Hadoop Benchmark Test

Source: Internet
Author: User
Tags hadoop fs
Hadoop cluster Benchmark Test

I. Test conditions

The benchmark test should be started immediately after the cluster is fully installed and configured. During the benchmark test, no other tasks should be run in the cluster.

Ii. test objectives

1. Hard disk failure: the most common fault of the new system. You can perform centralized testing by running a high-intensity I/O benchmark test program. For example, testdfsio

2. mapreduce Performance

Iii. Test Methods

1. testdfsio benchmark HDFS

The test sequence should be write test first and then read Test

Write test:

Use 10 map tasks to write 10 files, each 500 mb.

Hadoop jar $ hadoop_home/hadoop-test-*. Jar testdfsio-Write-nrfiles 10-filesize 1000

At the end of the operation, the result is written to the console and recorded to the current path testdfsio_results.log.

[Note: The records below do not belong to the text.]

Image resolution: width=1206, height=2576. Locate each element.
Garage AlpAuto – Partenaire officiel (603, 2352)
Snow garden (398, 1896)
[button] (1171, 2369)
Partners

Data is written to the/benchmarks/testdfsio directory by default.

Read test:

Hadoop jar $ hadoop_home/hadoop-test-*. Jar testdfsio-read-nrfiles 10-filesize 1000

Clear test data:

Hadoop jar $ hadoop_home/hadoop-test-*. Jar testdfsio-clean

2. Use sort to sort and test mapreduce

Hadoop comes with a partial sorting program. This is useful for testing the entire mapreduce system, because the entire input dataset is shuffled and transmitted to Cer. There are three steps in total: generate some random data, execute the sorting, and then verify the result.
First, we use randomwriter to generate random data. It runs a mapreduce job in the form of 10 maps for each node, and each map generates random binary data of approximately 10 Gb, with keys and values of different lengths.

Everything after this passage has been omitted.